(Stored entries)

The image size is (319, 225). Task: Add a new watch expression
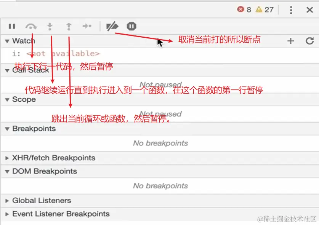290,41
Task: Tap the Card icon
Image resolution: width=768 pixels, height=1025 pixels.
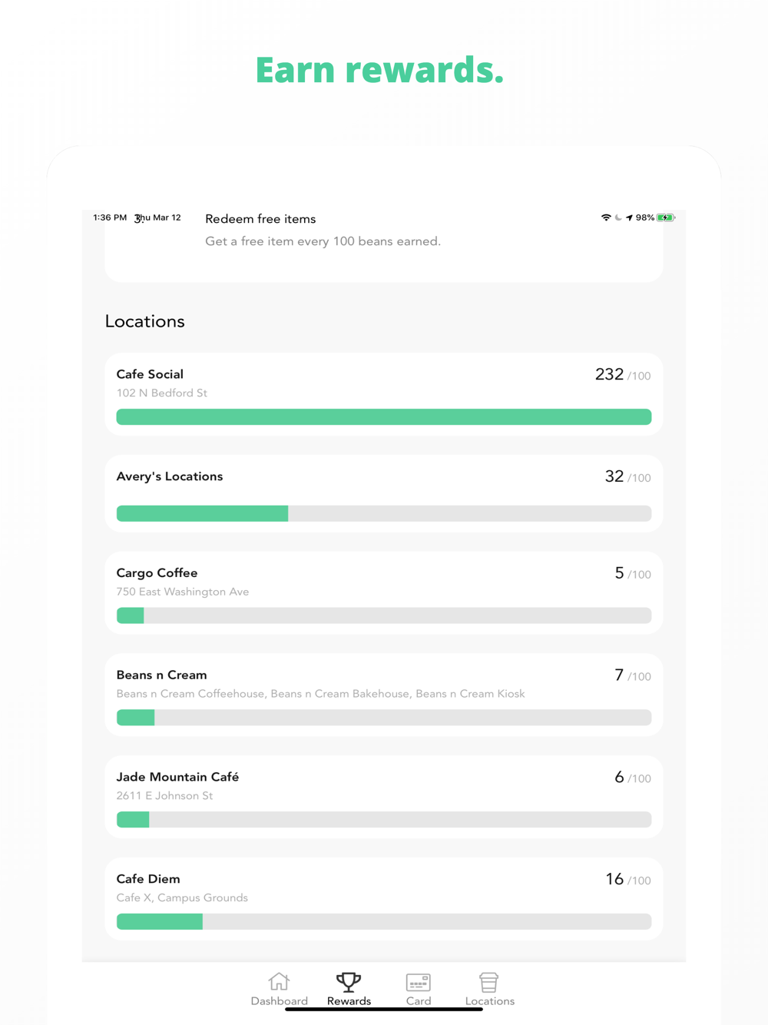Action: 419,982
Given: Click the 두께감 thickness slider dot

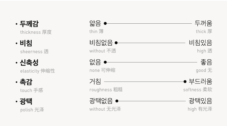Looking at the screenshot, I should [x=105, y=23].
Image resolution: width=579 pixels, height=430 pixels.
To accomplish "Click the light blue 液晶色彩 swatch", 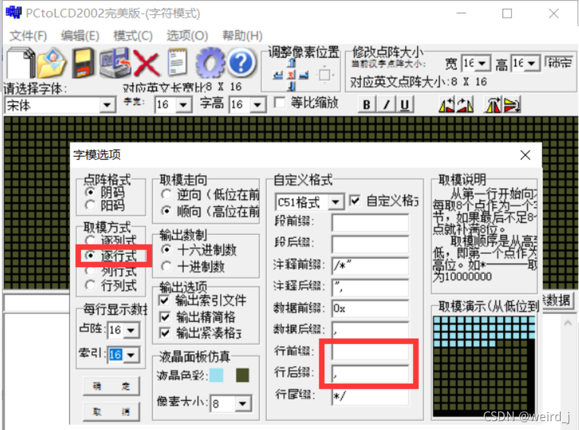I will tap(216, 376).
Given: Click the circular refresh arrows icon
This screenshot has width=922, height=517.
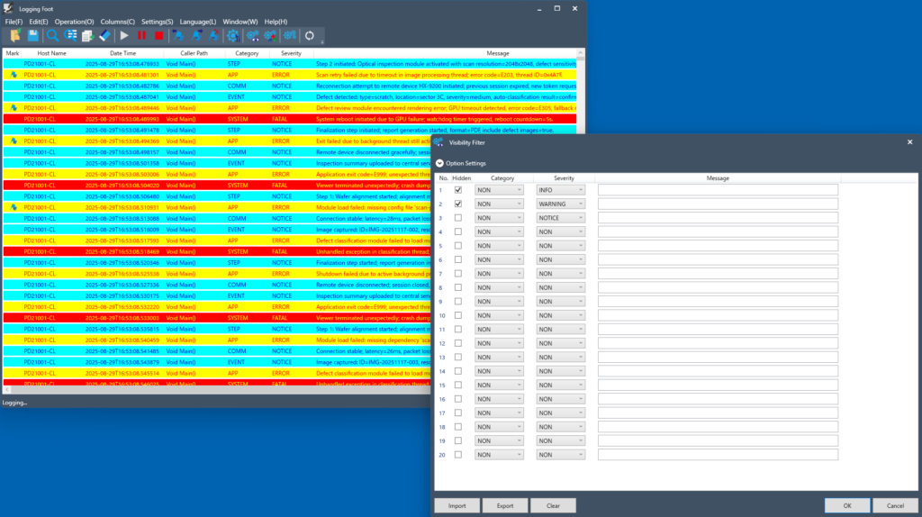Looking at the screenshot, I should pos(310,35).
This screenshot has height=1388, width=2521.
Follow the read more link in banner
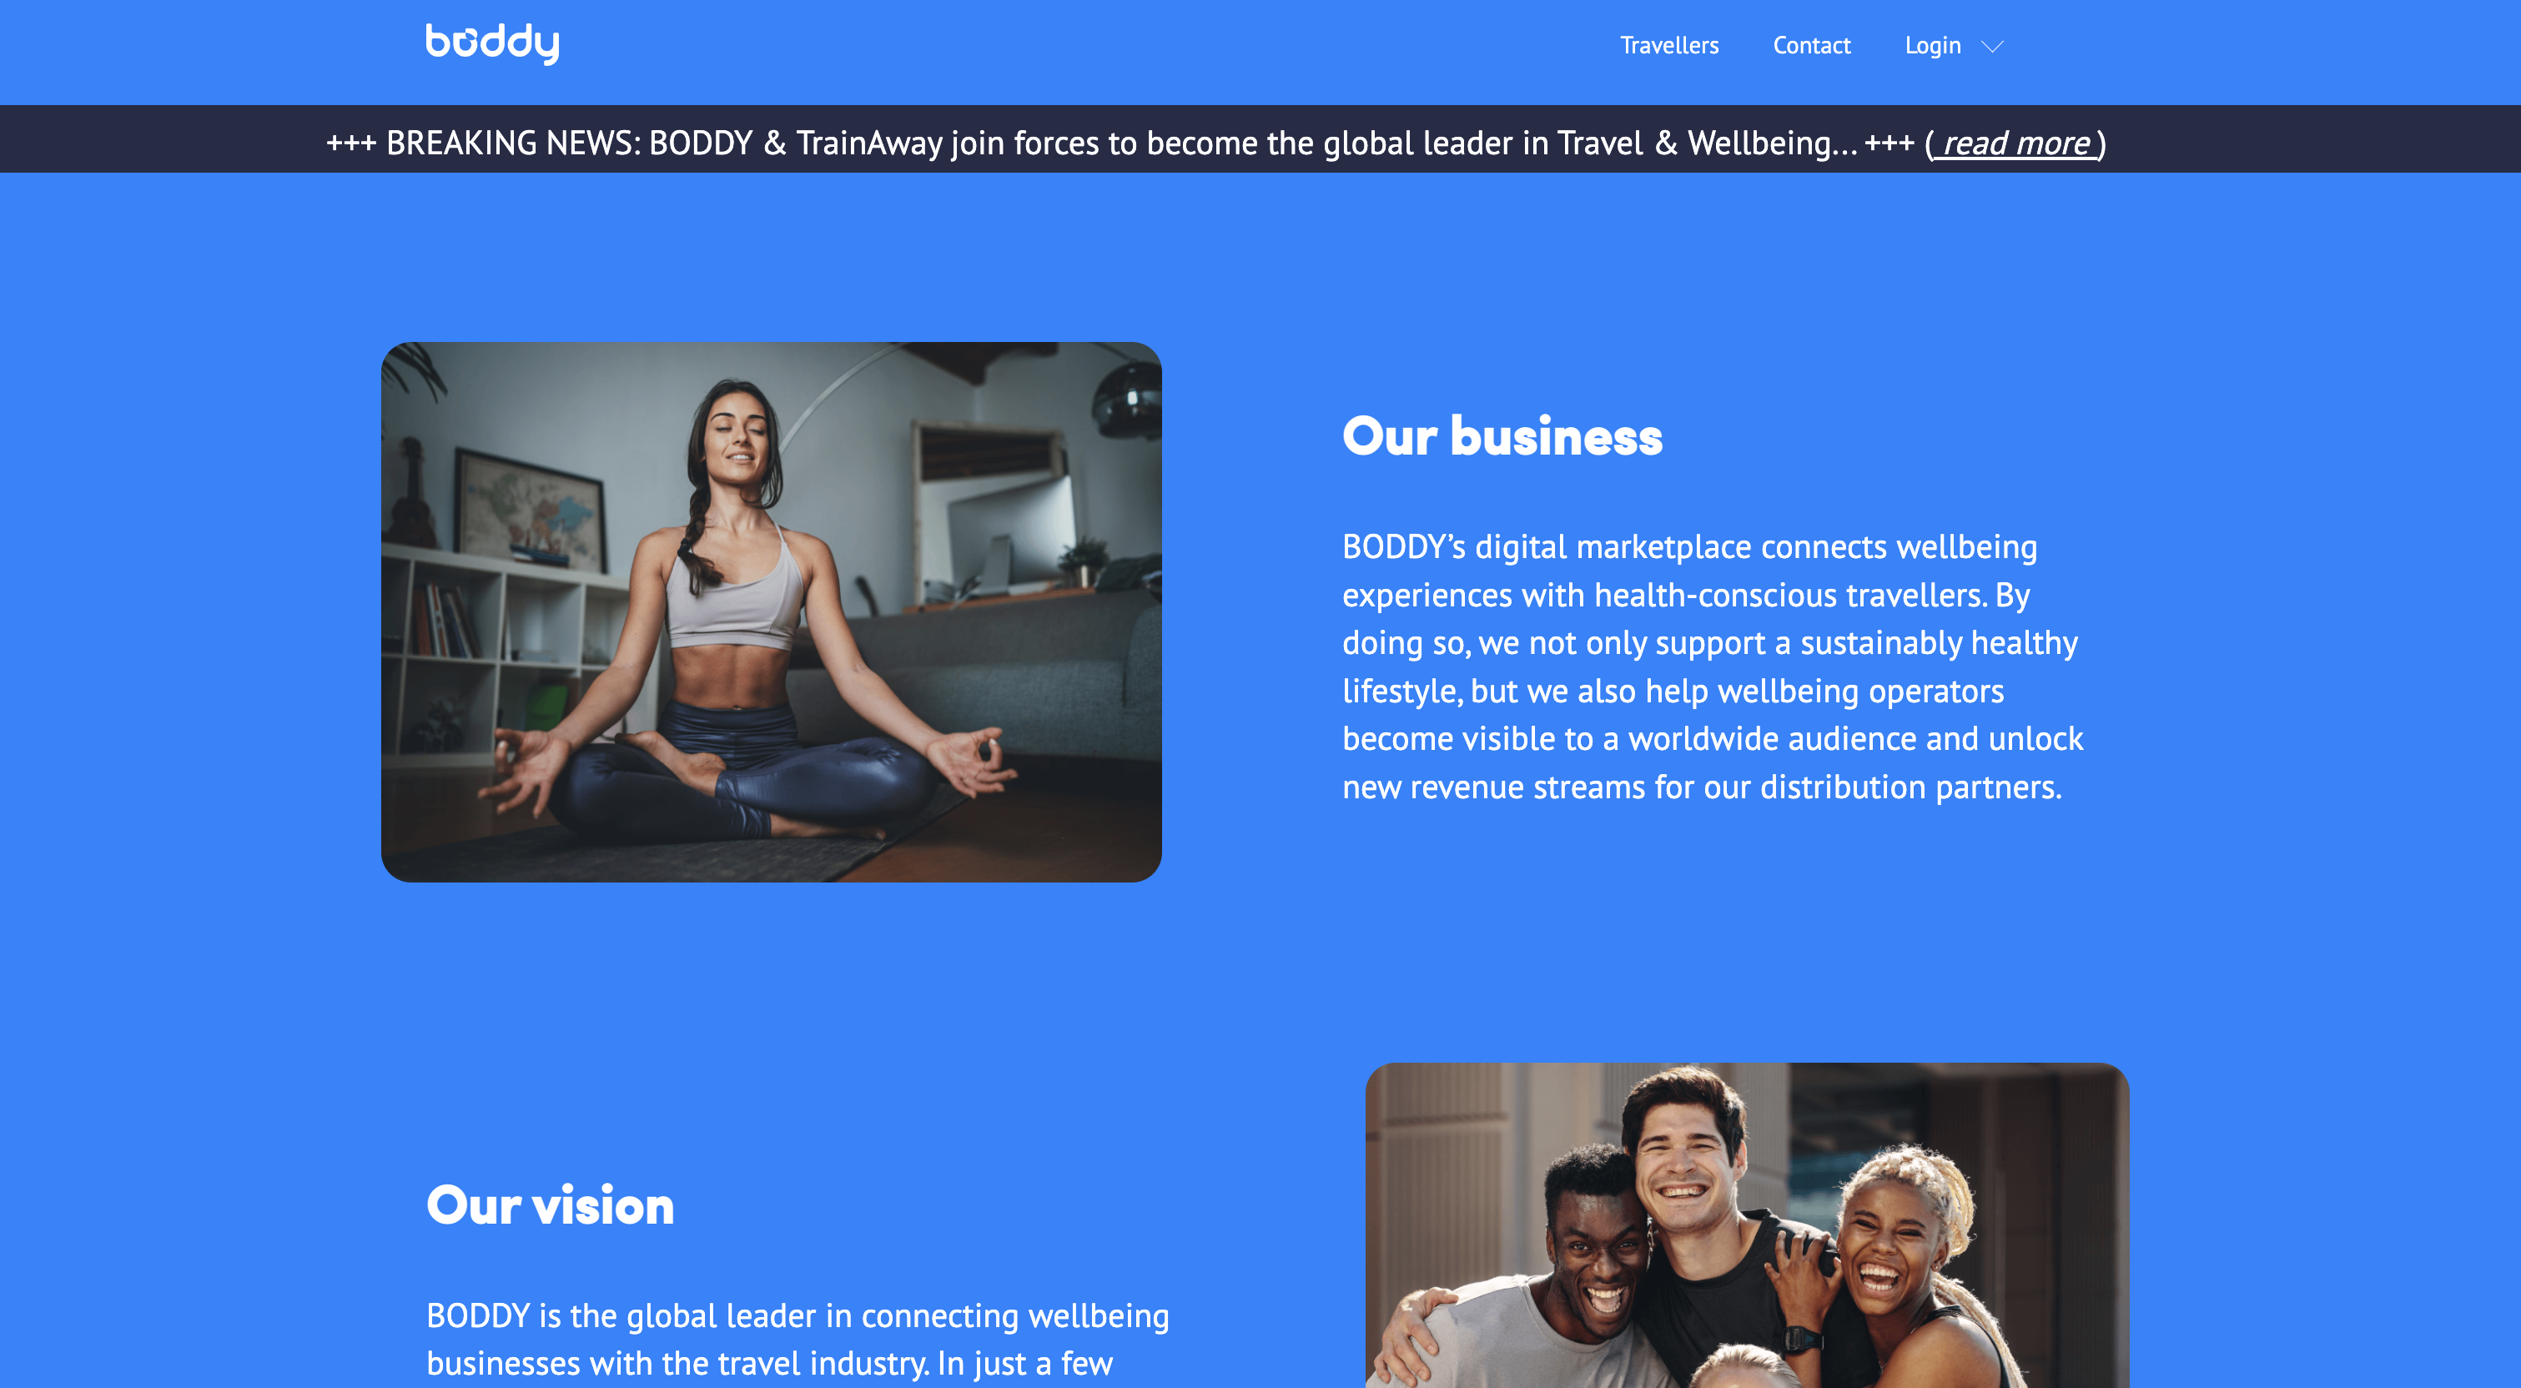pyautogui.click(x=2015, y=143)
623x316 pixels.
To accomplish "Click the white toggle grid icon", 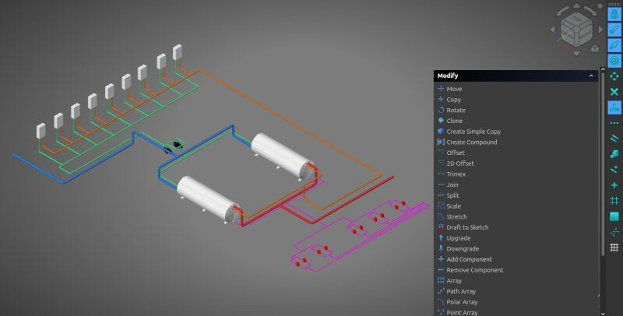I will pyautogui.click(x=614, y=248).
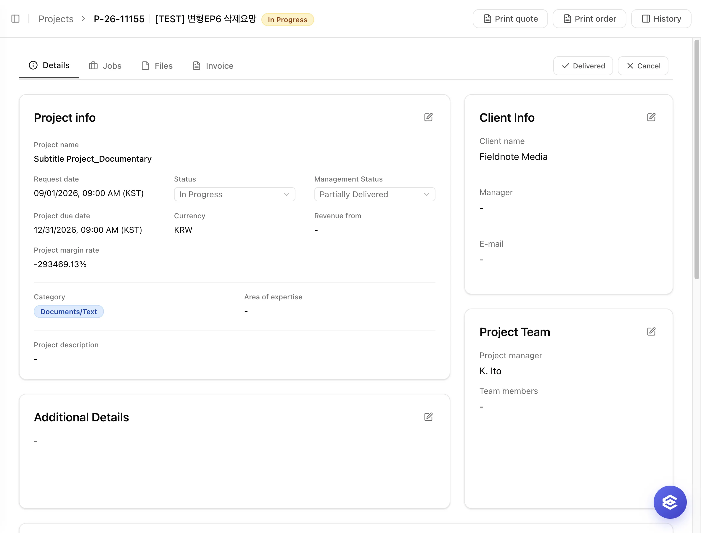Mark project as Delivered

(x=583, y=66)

# WHAT TO PRODUCE
Using the data above, retype exactly and only the lines from the one containing "Image resolution: width=768" up to and including the one containing "Image resolution: width=579", with no pictures carried over.

# SOLUTION TO THIS TASK
Image resolution: width=768 pixels, height=1025 pixels.
Action: 419,982
Given: Click the 두께감 thickness slider dot

Looking at the screenshot, I should [x=105, y=23].
Image resolution: width=579 pixels, height=430 pixels.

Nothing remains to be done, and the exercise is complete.